IV = intravenous; IM = intramuscular; HSV = herpes simplex virus.
Information from Meisler DM, Beauchamp GR. Disorders of the conjunctiva. In: Nelson LB, Harley RD, eds. Harley's Pediatric ophthalmology. 4th ed. Philadelphia: Saunders, 1998:199–214, and Pickering LK, ed. 2000 Red book: report of the Committee on Infectious Diseases. 25th ed. Elk Grove Village, Ill.: American Academy of Pediatrics, 2000.
Coloboma (absence or defect of some ocular tissue) may involve the eyelid margin, as in Treacher Collins syndrome, or the iris and retina, as in the CHARGE association (syndrome of coloboma, heart disease, choanal atresia, postnatal growth retardation, genital hypoplasia and ear anomalies). Aniridia (absence of the iris) is usually bilateral and is almost always associated with poor vision and nystagmus. Newborns with aniridia or coloboma should have a formal eye examination.
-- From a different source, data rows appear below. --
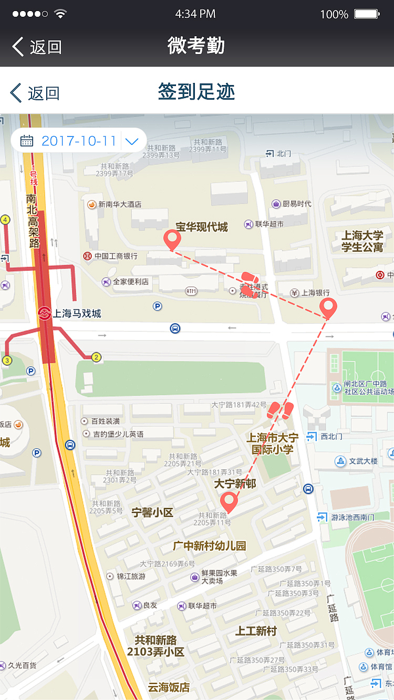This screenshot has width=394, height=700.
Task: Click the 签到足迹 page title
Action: point(196,92)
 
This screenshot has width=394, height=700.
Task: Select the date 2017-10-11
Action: point(79,141)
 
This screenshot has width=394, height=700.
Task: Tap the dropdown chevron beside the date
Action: point(132,141)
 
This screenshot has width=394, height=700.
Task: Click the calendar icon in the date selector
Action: point(27,141)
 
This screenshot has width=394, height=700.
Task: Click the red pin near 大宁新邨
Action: point(229,502)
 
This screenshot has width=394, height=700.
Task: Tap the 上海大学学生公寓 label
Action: point(362,241)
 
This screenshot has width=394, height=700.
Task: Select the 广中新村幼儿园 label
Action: point(210,546)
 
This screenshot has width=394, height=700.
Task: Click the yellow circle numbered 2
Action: point(96,357)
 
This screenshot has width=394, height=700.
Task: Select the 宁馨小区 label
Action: point(152,512)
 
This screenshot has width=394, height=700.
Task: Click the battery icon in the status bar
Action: point(367,14)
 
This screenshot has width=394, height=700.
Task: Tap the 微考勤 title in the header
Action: point(196,46)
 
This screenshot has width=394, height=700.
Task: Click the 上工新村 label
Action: point(256,631)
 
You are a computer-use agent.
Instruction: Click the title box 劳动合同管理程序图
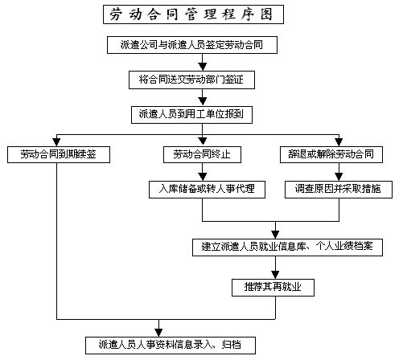(193, 14)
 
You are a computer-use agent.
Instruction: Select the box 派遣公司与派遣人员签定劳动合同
(192, 45)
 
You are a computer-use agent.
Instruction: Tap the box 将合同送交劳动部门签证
(191, 80)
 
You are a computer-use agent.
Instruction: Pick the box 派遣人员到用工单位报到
(191, 115)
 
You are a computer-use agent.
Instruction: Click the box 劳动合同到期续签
(59, 154)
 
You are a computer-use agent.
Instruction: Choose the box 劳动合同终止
(202, 154)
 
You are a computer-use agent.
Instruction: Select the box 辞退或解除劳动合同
(331, 154)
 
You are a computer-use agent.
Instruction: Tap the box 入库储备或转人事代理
(207, 190)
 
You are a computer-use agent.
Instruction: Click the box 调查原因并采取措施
(339, 190)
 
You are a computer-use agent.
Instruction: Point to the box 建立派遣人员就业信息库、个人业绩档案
(287, 248)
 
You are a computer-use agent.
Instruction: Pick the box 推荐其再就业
(273, 288)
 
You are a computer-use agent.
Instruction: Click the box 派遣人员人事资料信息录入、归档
(171, 346)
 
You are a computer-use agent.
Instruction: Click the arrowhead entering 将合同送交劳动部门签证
(203, 67)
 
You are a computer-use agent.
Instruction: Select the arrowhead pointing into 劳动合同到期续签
(56, 142)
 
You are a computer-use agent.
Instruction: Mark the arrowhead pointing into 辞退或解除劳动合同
(339, 142)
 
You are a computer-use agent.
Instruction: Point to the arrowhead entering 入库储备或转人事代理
(203, 178)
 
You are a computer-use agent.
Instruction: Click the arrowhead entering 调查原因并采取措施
(339, 178)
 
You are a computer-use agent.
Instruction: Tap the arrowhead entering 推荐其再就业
(275, 276)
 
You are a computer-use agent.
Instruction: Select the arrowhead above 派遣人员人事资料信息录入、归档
(158, 333)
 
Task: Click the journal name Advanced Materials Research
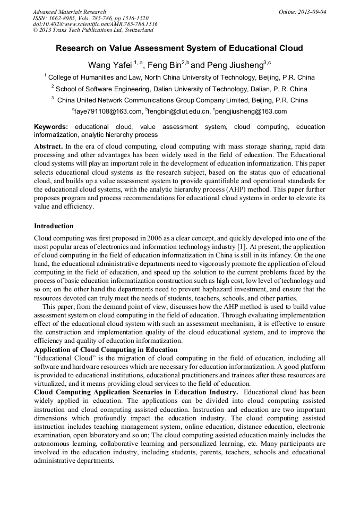pyautogui.click(x=69, y=12)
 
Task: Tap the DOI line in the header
pyautogui.click(x=95, y=24)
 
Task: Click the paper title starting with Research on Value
pyautogui.click(x=179, y=48)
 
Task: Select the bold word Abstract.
pyautogui.click(x=49, y=146)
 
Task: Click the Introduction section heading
pyautogui.click(x=54, y=226)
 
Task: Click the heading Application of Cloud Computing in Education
pyautogui.click(x=106, y=349)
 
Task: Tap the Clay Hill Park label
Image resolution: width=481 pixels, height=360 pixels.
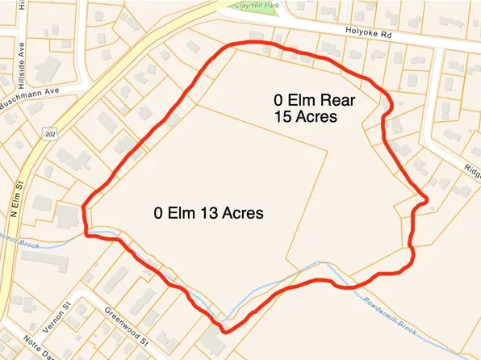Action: click(257, 6)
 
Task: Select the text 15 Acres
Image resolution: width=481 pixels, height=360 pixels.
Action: click(305, 117)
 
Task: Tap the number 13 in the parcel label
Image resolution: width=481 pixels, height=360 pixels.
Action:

The red reflex normally shows no dullness or irregularities. A white pupil (cat's eye reflex) denotes an abnormality of the lens, vitreous, or fundus. One of the most common presenting signs of a cataract is a white pupillary reflex. Congenital cataract is present in 0.4 percent of newborns. These infants should be tested for TORCH (toxoplasmosis, other viruses, rubella, cytomegaloviruses, herpes [simplex] viruses) infections. Newborns with monocular congenital or dense cataracts are at risk for developing deprivation amblyopia. Newborns with cataracts should be evaluated by an ophthalmologist.10
Congenital glaucoma, while uncommon, may present at birth. More often, signs of glaucoma develop during the first several weeks or months of life and include corneal cloudiness and enlargement, tearing, blepharospasm, and photophobia. Corneal edema can also occur secondary to the malpositioning of forceps during delivery. Prompt referral to an ophthalmologist is indicated.11
Chest
Although pectus carinatum and pectus excavatum are of concern to parents, these physical anomalies are rarely of clinical significance. Unilateral absence or hypoplasia of the pectoralis major muscle suggests the diagnosis of Poland's syndrome (sometimes called Poland's sequence). Common associated findings in this syndrome include rib defects, hypoplasia of the upper extremities, and syndactyly. Occasionally, more severe limb reduction deformities, hemivertebrae, renal anomalies, and dextrocardia may be present.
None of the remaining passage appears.